Intracellular microelectrode recording to characterize inhibitory neuromuscular transmission in jejunum of horses

To evaluate electrical activity of jejunal circular muscle in horses and characterize electrical responses to stimulation by intrinsic inhibitory neurons. Portions of jejunum obtained from horses euthanatized for reasons other than gastrointestinal tract disease. Isolated circular muscle preparations were perfused with oxygenated modified Krebs solution. Glass microelectrodes were used for intracellular recording of membrane potentials from single smooth muscle cells.
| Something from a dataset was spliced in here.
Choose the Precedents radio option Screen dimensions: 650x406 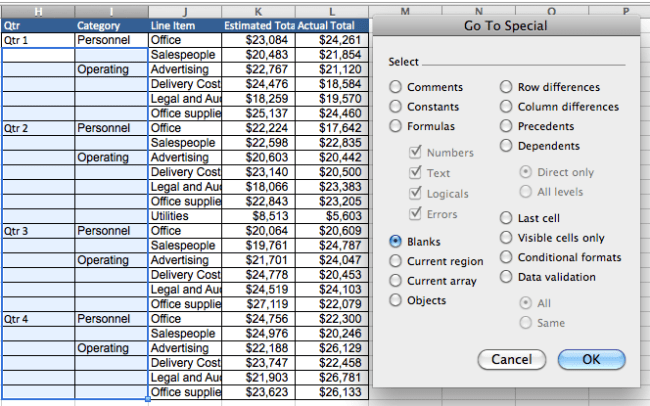pos(507,127)

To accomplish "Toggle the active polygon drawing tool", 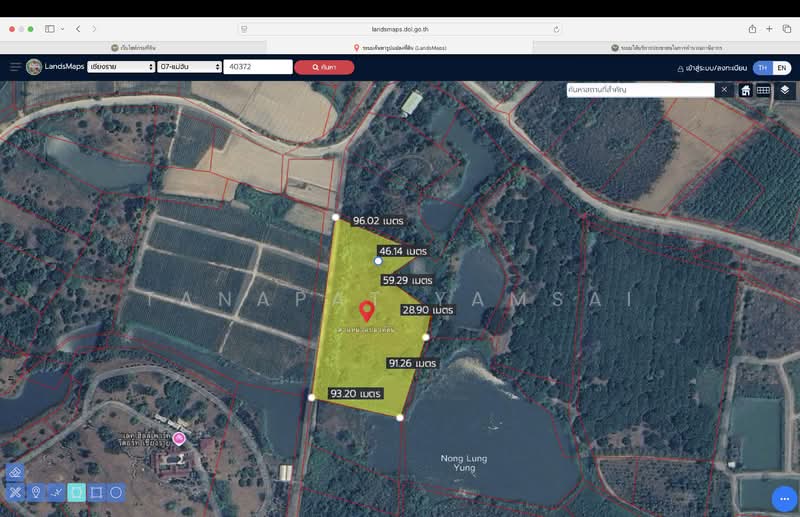I will 76,492.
Electrical activity and responses to electrical field stimulation (EFS) of intrinsic neurons in the presence of guanethidine and atropine were recorded. Mediators of responses to nerve stimulation were also evaluated, using N-nitro-L-arginine methyl ester (L-NAME) and apamin. Mean resting membrane potential (RMP) was 41.5+/-1.8 mV. Small membrane potential oscillations were observed in muscle cells. Single or multiple action potentials were often superimposed on the peaks of these oscillations. Spontaneous oscillations and action potentials were blocked by nifedipine. Transient hyperpolarizations of smooth muscle cell membrane potentials (inhibitory junction potentials [IJP]) were observed in response to electrical field stimulation. The IJP evoked by stimulus trains consisted of an initial fast component followed by a slow component. The L-NAME did not have a significant effect on RMP and did not significantly affect the fast component of IJP at any stimulus frequency tested. In contrast, L-NAME abolished the slow component of IJP observed after trains of pulses. In the continued presence of L-NAME, apamin had no significant effect on RMP but effectively reduced the fast component of IJP. Findings suggest that inhibitory neurotransmitters supplying equine jejunum act through different ionic mechanisms. Understanding these mechanisms may suggest new therapeutic targets for treatment of motility disorders.